• **Goal**
How many lines in the entries contain the string "width", counting only case-sensitive matches? Reply with the number alone.

Text and item location entries:
__________

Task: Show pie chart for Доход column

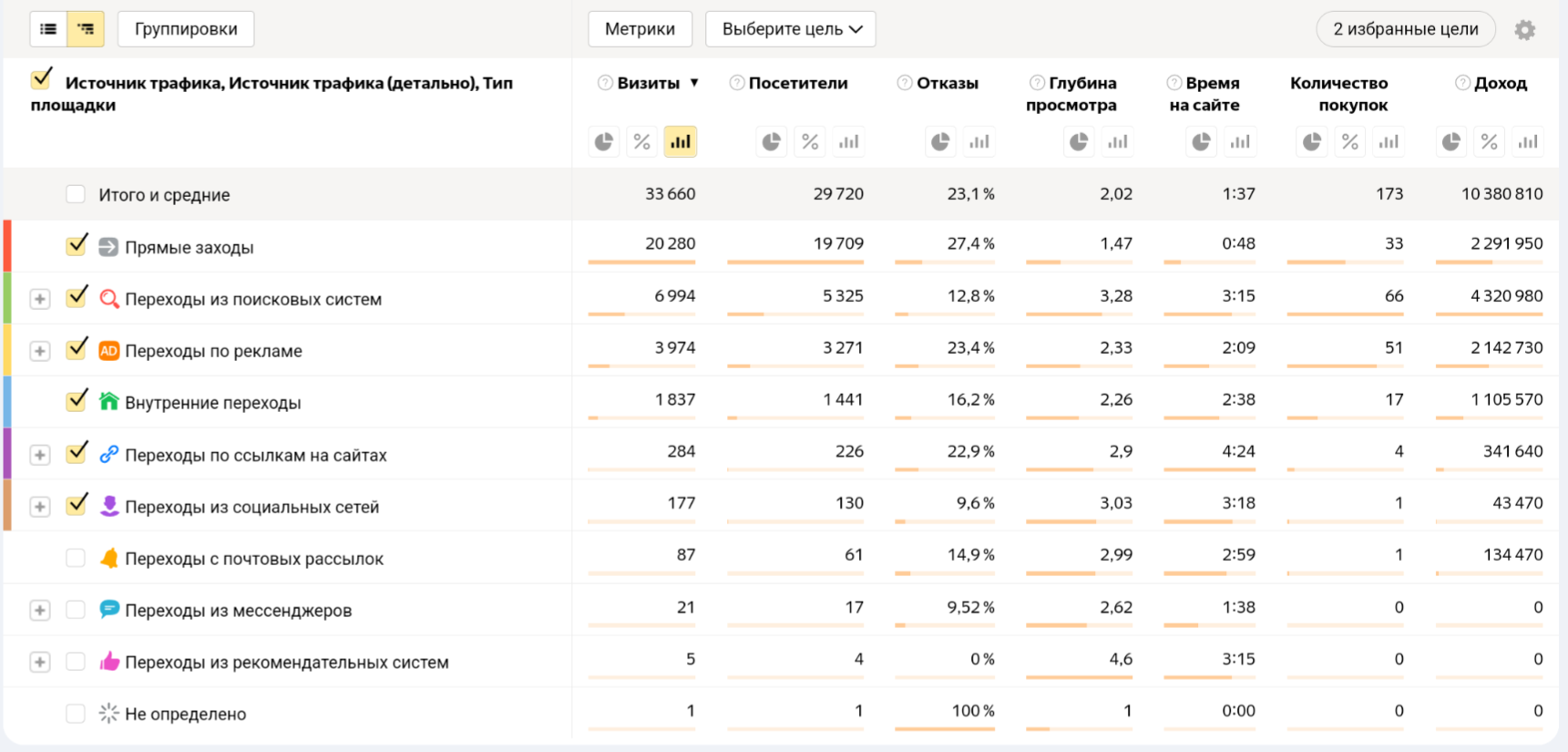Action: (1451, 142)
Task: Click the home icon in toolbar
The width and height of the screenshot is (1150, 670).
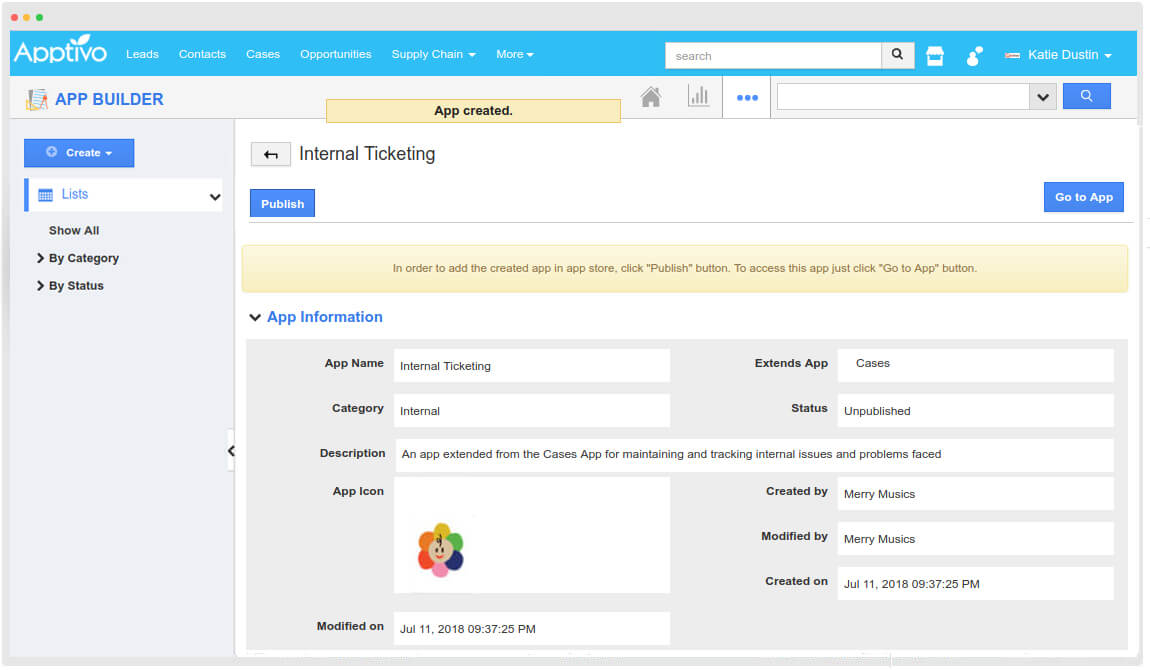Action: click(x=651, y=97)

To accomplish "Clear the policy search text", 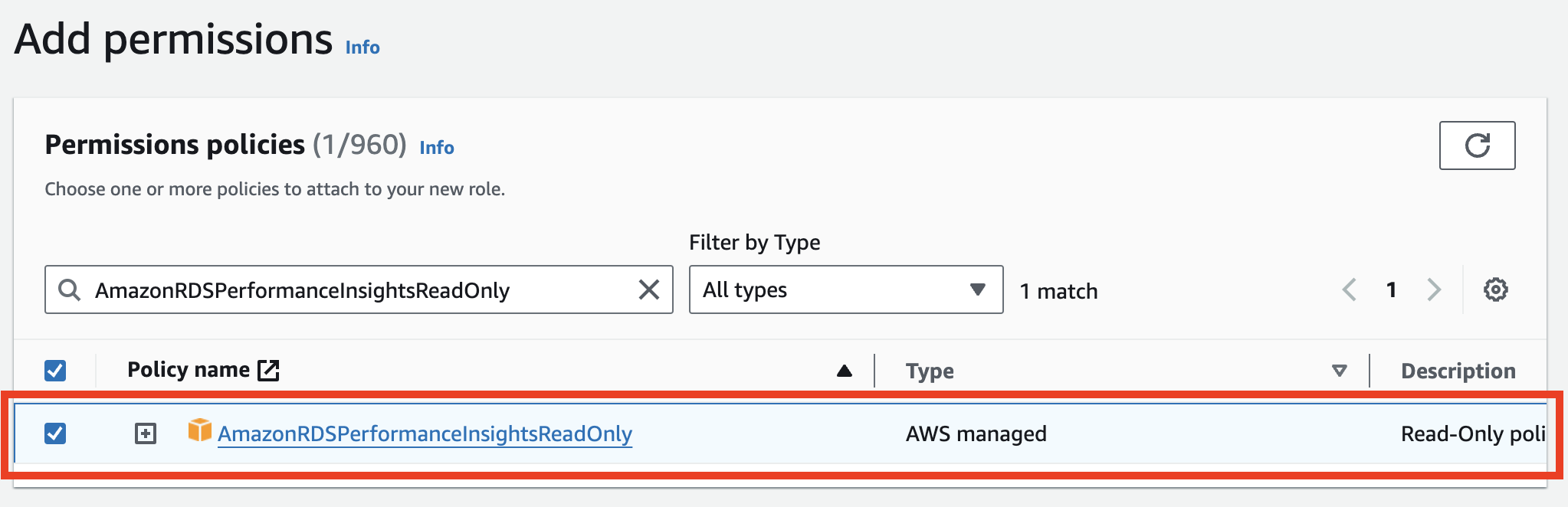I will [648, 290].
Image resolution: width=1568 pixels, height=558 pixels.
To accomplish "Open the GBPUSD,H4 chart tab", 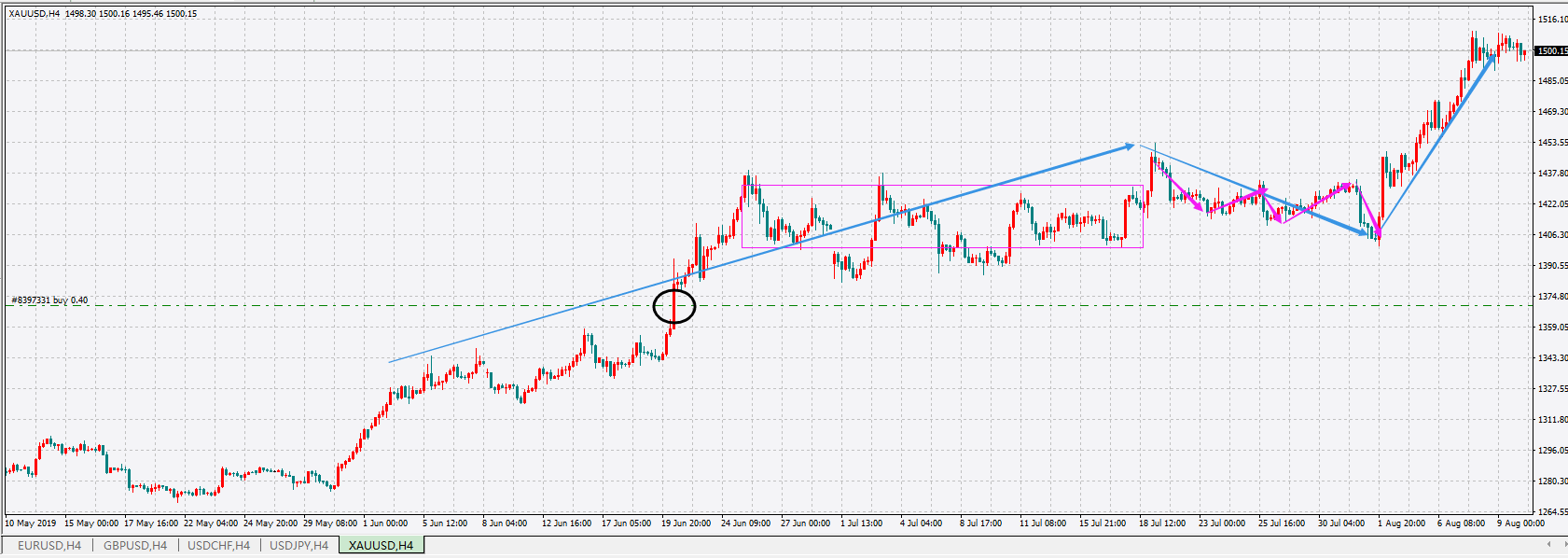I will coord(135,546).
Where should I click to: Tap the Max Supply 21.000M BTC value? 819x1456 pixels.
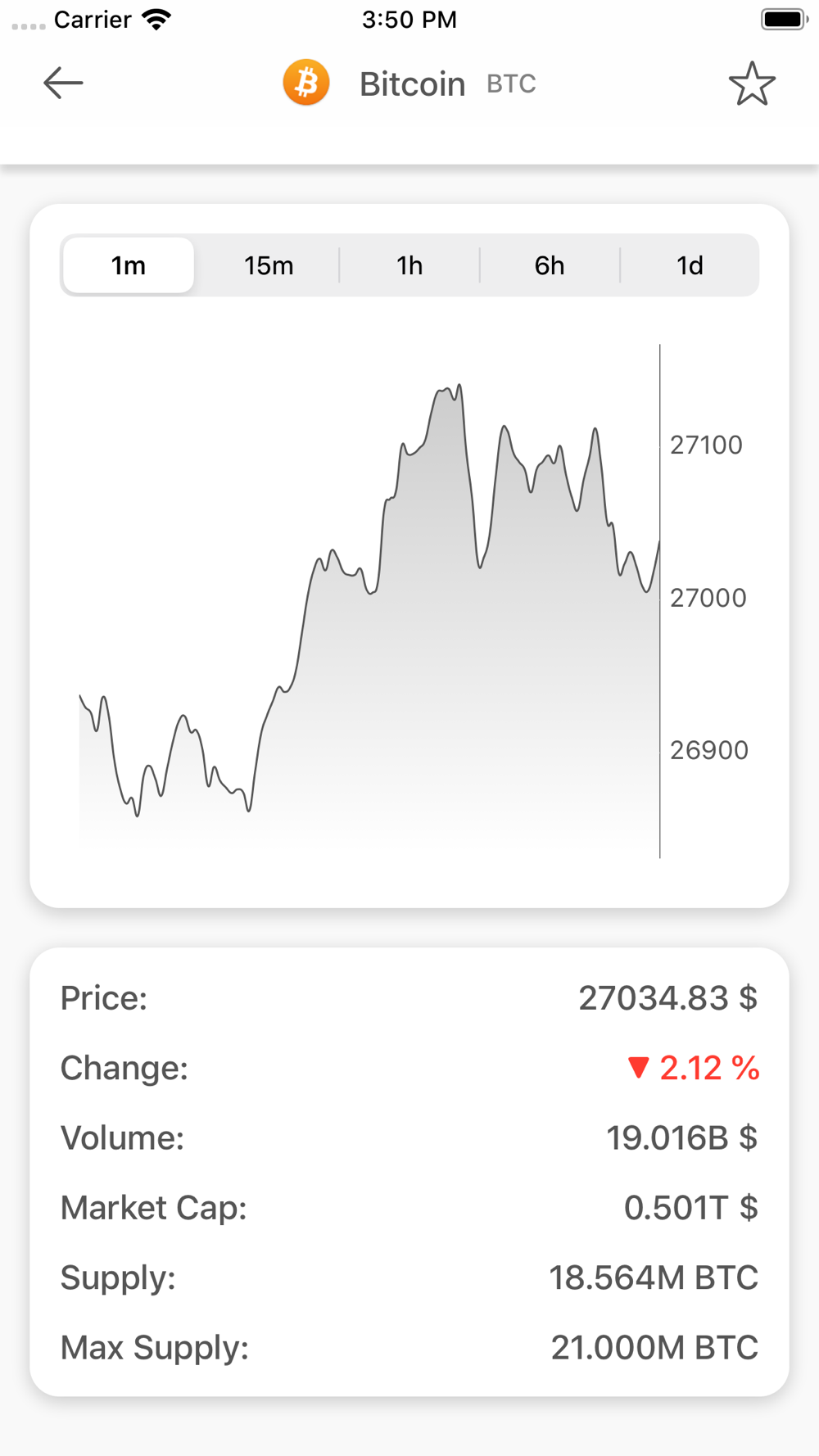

__________

• **Answer to this exercise**
2